• [Stated problem] Locate each line in the records below that includes the word "dimensions", and copy every such line in full.
## start Extracted records
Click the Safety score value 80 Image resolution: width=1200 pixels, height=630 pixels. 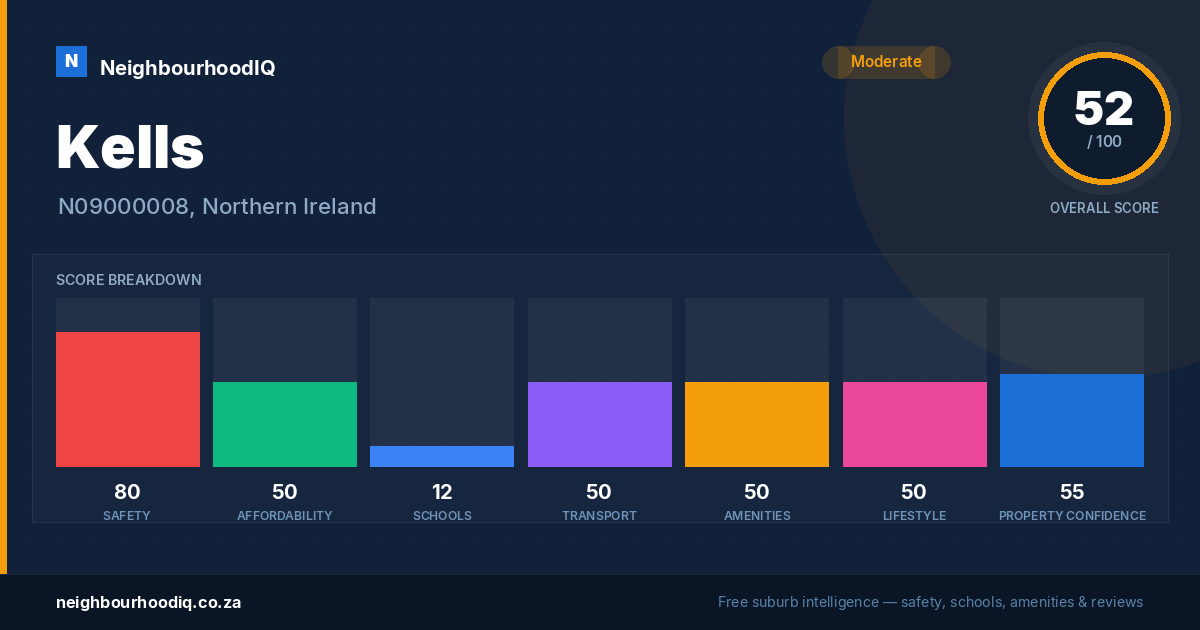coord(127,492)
## end Extracted records
## start Extracted records
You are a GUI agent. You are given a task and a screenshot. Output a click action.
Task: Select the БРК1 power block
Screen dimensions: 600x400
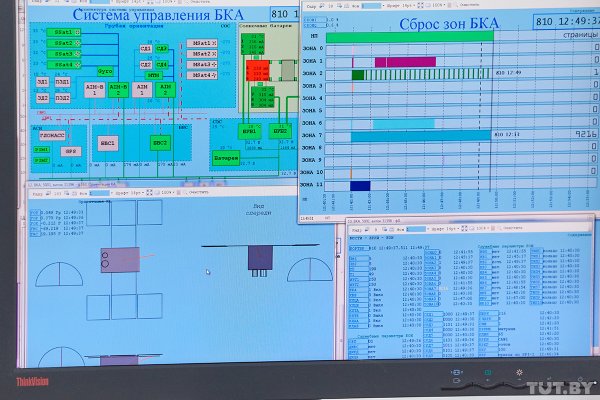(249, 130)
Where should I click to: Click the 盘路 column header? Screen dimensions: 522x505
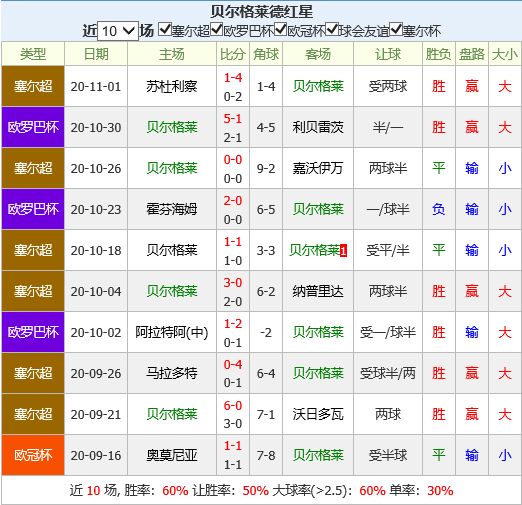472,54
## end Extracted records
## start Extracted records
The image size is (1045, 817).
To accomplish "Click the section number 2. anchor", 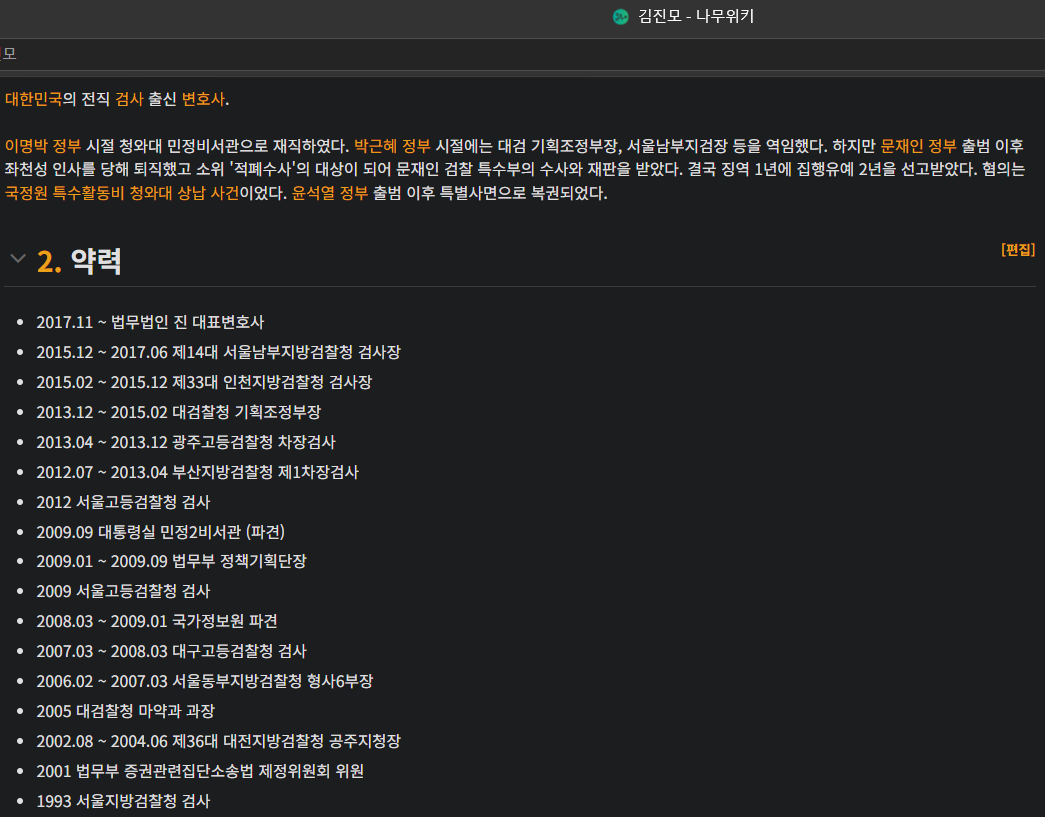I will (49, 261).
## end Extracted records
• [Final answer]
Screen dimensions: 600x400
Where should I click to: Click the 盘路 column header? Screen dimensions: 522x505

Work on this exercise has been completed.